15. Remove back cover to timing belt and a metal bracket next to the intake manifold that is right under the PS belt bracket.
16. With the cams out, the head bolts are now visible. Loosen them in a alternating fashion starting from the middle 2/3 turn at a time until they are loose enough to remove. A breaker bar comes in handy at this point.
17. Remove head bolts and remove the head after confirming everything is clear of it.

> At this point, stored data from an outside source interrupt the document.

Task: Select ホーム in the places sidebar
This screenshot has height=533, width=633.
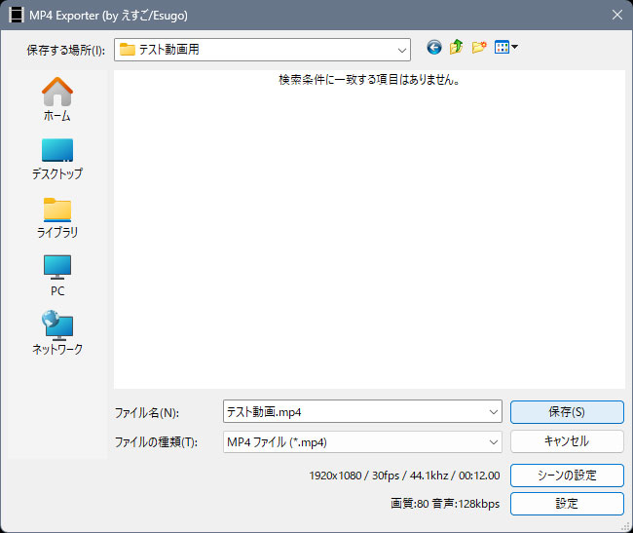Action: [57, 99]
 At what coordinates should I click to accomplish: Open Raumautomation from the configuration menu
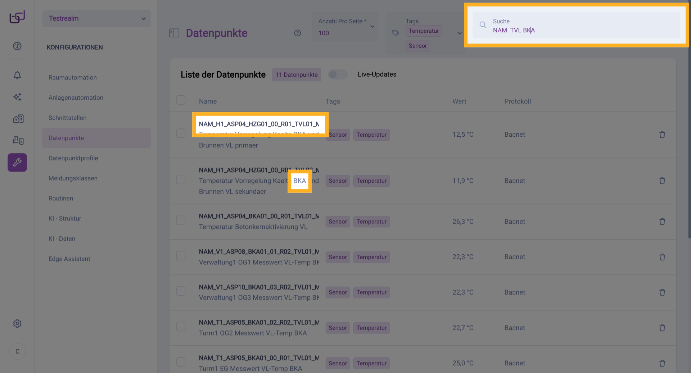click(x=72, y=77)
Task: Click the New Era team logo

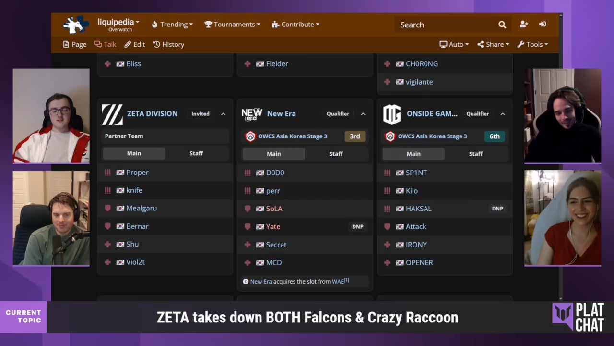Action: tap(252, 114)
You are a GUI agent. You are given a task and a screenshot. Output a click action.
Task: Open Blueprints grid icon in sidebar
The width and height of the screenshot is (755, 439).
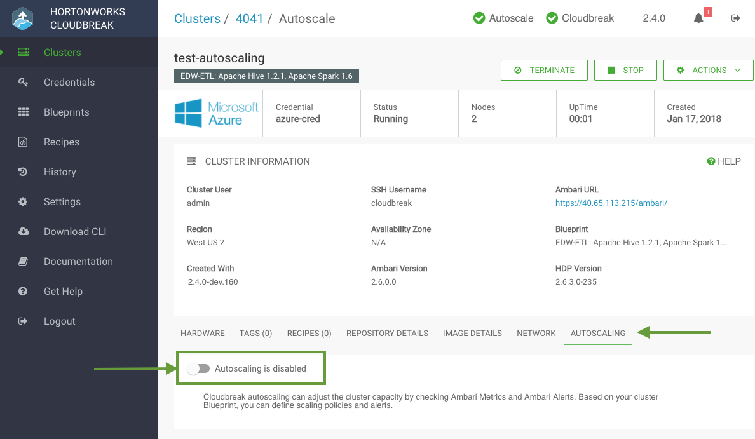(x=23, y=112)
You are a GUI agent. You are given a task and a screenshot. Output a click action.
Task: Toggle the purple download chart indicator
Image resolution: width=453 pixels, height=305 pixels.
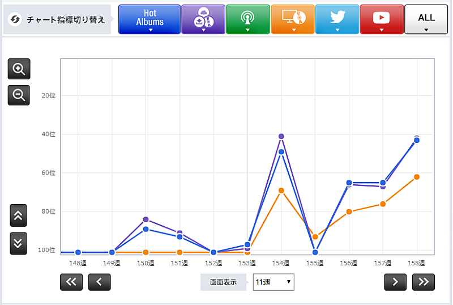[x=203, y=19]
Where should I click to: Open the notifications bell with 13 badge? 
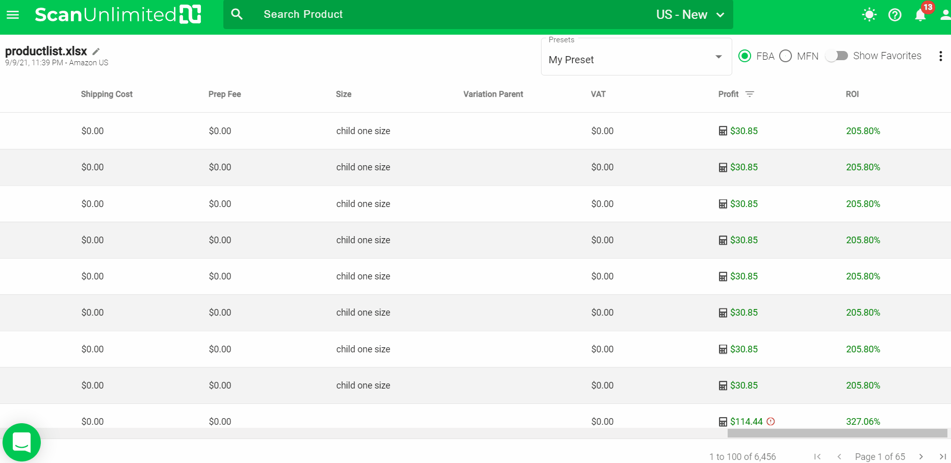coord(920,15)
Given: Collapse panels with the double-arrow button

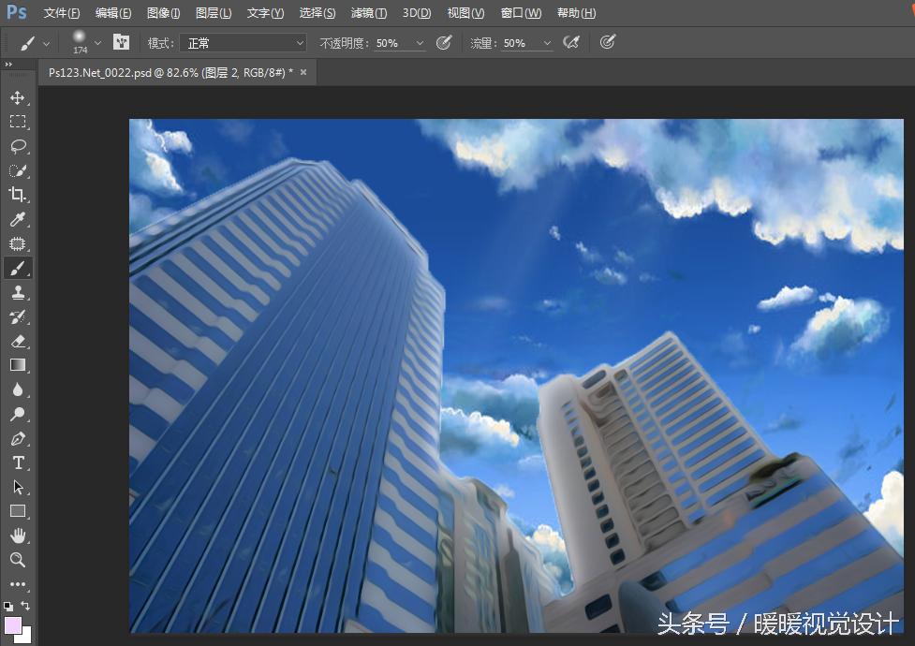Looking at the screenshot, I should (10, 64).
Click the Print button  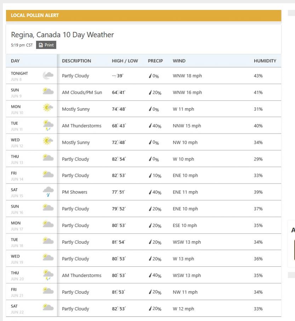tap(46, 45)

When reinstalling head, reverse the steps but you should get a service manual so that you know torque specs. Two critical specs are head bolts at 60 ft/lbs and cam holder bolts at 20 ft/lbs for the large ones and 7 ft/lbs for the smaller ones. Things you must replace: head gasket, head bolts, cam oil seals, intake manifold gasket, and exhaust manifold gasket. Things you should replace: head bolts, cam holder bolts (I had two seemingly good bolts snap on me on reinstallation), valve cover gasket, rubber cam cap, and valve seals.

The torque specs are very important for the head bolts since you don't want to do this again because of a blown headgasket because the bolts were torqued wrong. It is a very in-depth procedure for a first timer, so take your time and put everything in bags to avoid lost parts/confusion. And again, get a Helms manual since my writeup is most likely missing a few steps and it doesn't have the infinitely useful pictures to help guide you when you are lost.

Good luck with this if you do decide to do it.